Start of LISTED ENTRIES

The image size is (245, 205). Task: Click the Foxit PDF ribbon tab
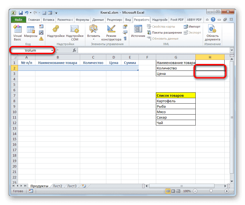(x=177, y=19)
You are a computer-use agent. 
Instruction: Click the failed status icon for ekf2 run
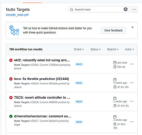point(11,60)
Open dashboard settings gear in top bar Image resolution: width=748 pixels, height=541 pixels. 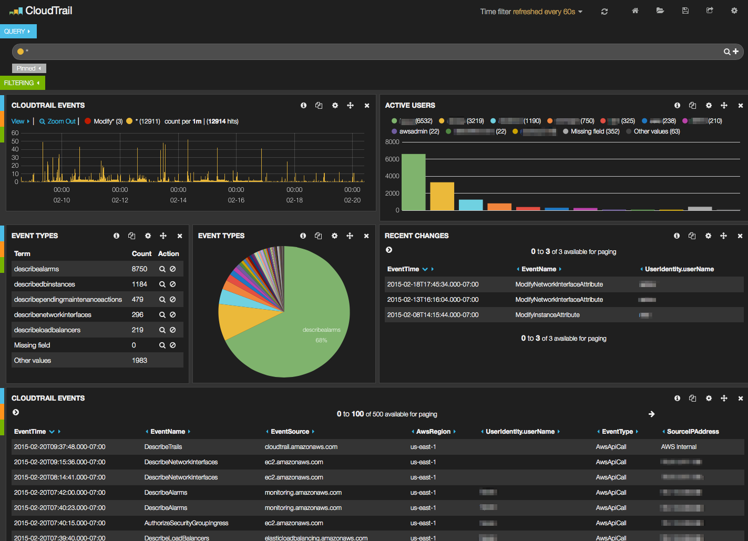pyautogui.click(x=734, y=11)
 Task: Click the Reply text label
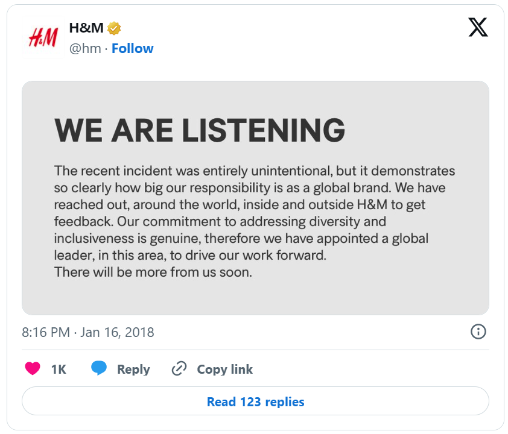point(133,370)
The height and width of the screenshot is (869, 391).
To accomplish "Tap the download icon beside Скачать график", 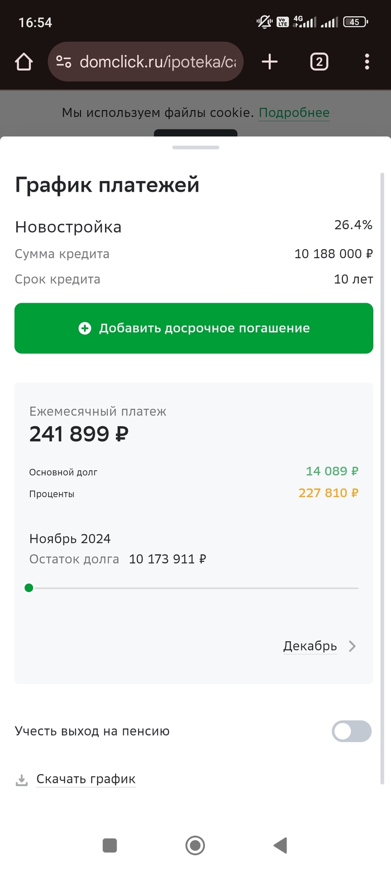I will [x=22, y=780].
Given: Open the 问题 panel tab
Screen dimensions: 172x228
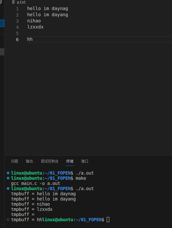Looking at the screenshot, I should [15, 161].
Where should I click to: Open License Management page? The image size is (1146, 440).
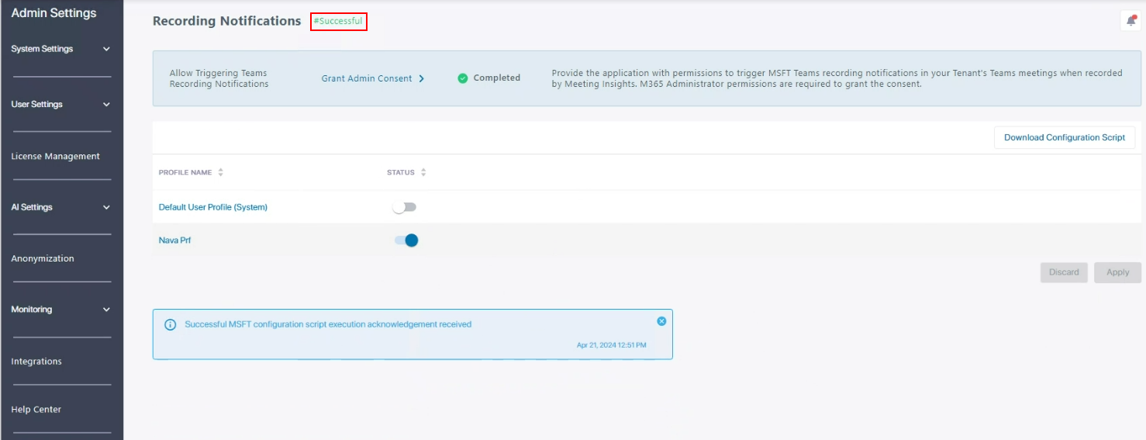(55, 156)
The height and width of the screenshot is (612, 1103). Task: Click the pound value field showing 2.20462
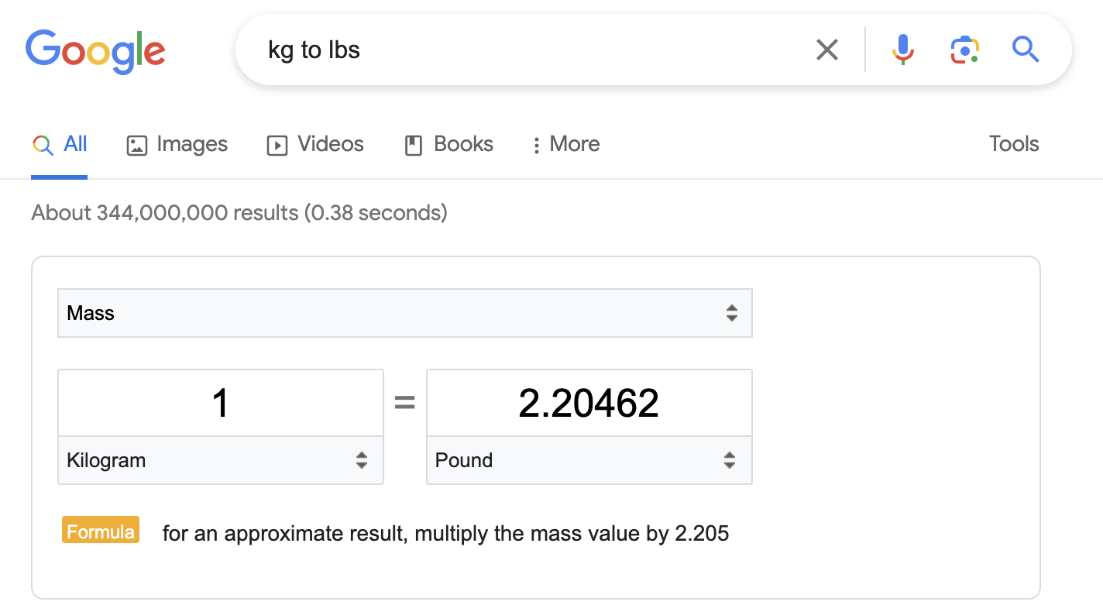pyautogui.click(x=589, y=403)
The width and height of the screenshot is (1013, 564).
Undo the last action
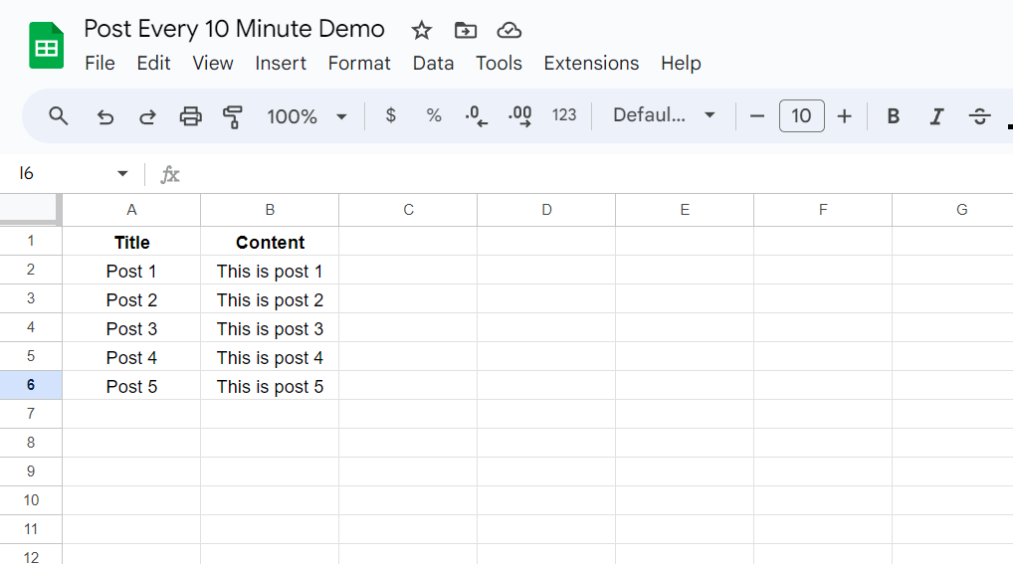104,116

End of LISTED ENTRIES

Reproduce exactly, with every picture left out, the lines from the one that contains "Screen dimensions: 172x228" to the final line of the records above.

▶ _YOUR RESPONSE_
Screen dimensions: 172x228
Looking at the screenshot, I should [15, 161].
Where should I click to: Open License Management page? The image size is (1146, 440).
(55, 156)
The height and width of the screenshot is (612, 1103). Task: Click the pound value field showing 2.20462
pyautogui.click(x=589, y=403)
The width and height of the screenshot is (1013, 564).
Undo the last action
104,116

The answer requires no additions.